El reparto de 'El mal' es una mezcla soberbia de veteranos curtidos en el riesgo y rostros de magnética presencia. Al frente, Belén Fabra encarna a Elvira Nous con una intensidad que oscila entre la ambición desmedida y la fragilidad de quien sabe que está jugando con fuego. Fabra no actúa: habita a su personaje como si fuera un traje hecho de piel humana. Su mirada es un campo de batalla donde se libran guerras entre la ética y el éxito. Junto a ella, una perturbadora Natalia Tena da vida a Martín, despojándose de cualquier cliché para construir una asesina que no parece un monstruo de feria, sino una fuerza de la naturaleza, fría, calculadora y fascinante.
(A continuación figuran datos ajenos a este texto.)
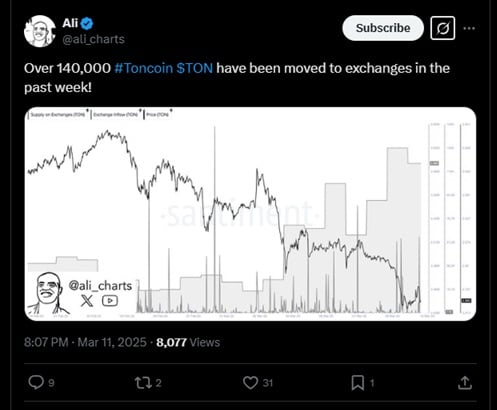Click the 8:07 PM timestamp link
The image size is (497, 410).
pos(46,342)
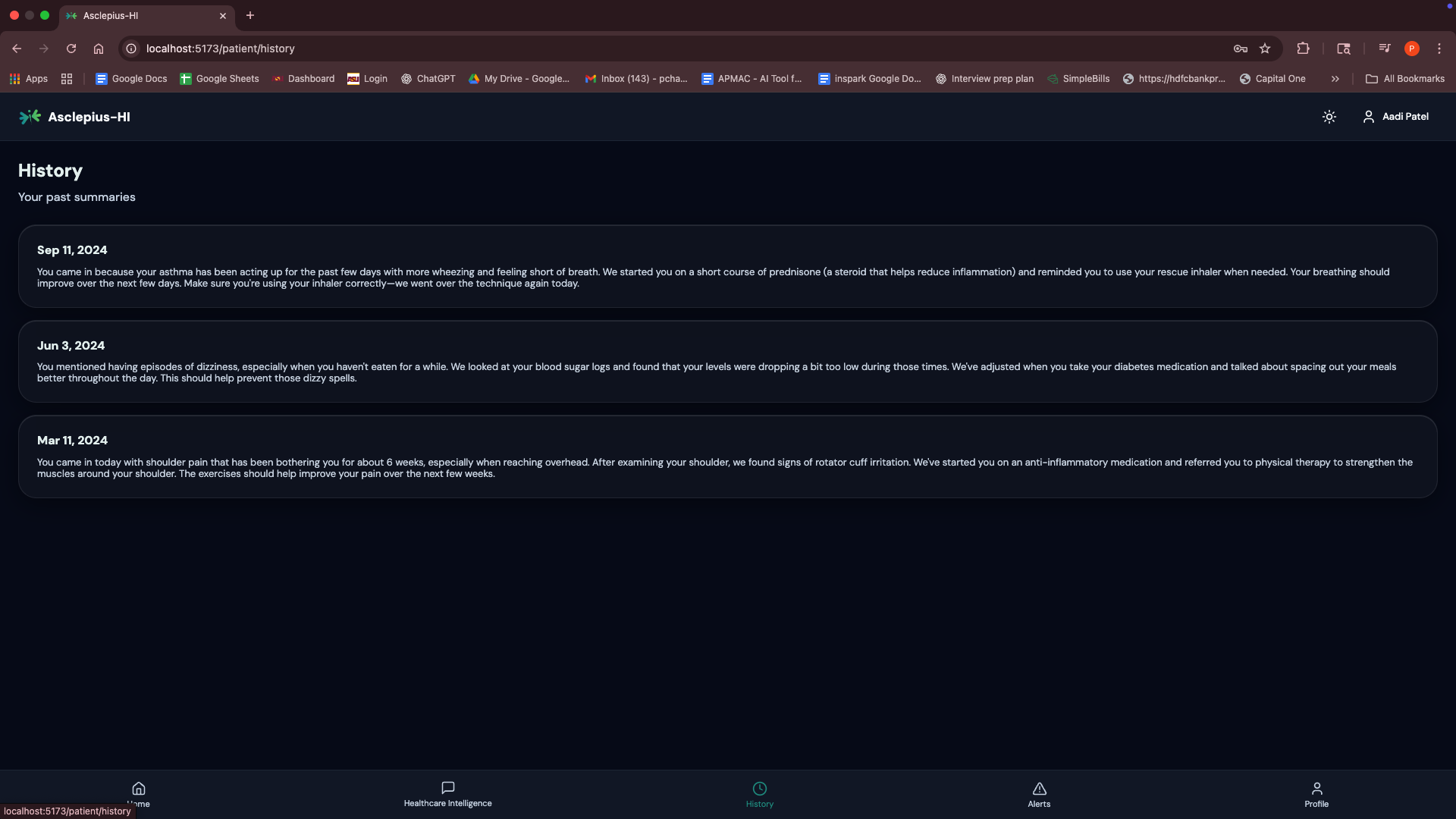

El contrapunto masculino lo pone Tony Dalton como Thomas Luhr, el editor atrapado en el dilema moral. Dalton entrega una interpretación contenida, madura y llena de matices, alejándose de sus registros más explosivos para mostrar la caída libre de un hombre arrastrado por la fascinación ajena. La química en el triángulo actoral es eléctrica, pero no en el sentido romántico, sino en el de cables pelados que, al tocarse, amenazan con incendiar la pantalla.

El resto del reparto cumple con creces, destacando los papeles de Fernando Gil, cuyo personaje aporta un necesario anclaje de humanidad en medio del caos, y María Schwinning, con una frialdad corporativa impecable. Por su parte, Natalia Ruiz y Aritz Kortabarria completan un elenco secundario sólido, demostrando que Bajo Ulloa sabe extraer oro de las interpretaciones, extrayendo fragmentos de auténticas pesadillas.

El guion de 'El mal' es una bestia de dos cabezas: por un lado, explora temas universales como la ambición y la ética periodística; por otro, se sumerge en los abismos de la psique humana con una crudeza dostoievskiana. Bajo Ulloa no escribe diálogos, escribe confesiones. Las conversaciones entre Elvira y Martín son un juego de gato y ratón donde nunca queda claro quién está cazando a quién. Hay momentos en los que el guion cojea —algunos giros argumentales son predecibles, y el arco romántico-profesional de Thomas peca a veces de convencional—, pero incluso en sus valles narrativos, la película nunca pierde su voz única. Es un libreto que huele a tinta y a sangre.

La dirección artística y el vestuario, obra de Azegiñe Urigoitia, son sencillamente espectaculares. Los espacios han sido reconvertidos con acierto, sustituyendo las típicas oficinas por la imponente carga de la biblioteca y trasladando el peso dramático a los amplios y elegantes salones de la buena casa del editor. El vestuario es una extensión psicológica perfecta: Elvira viste como si asistiera a un funeral perpetuo, mientras que Martín luce prendas impecables que huelen a naftalina, pasado y mentira.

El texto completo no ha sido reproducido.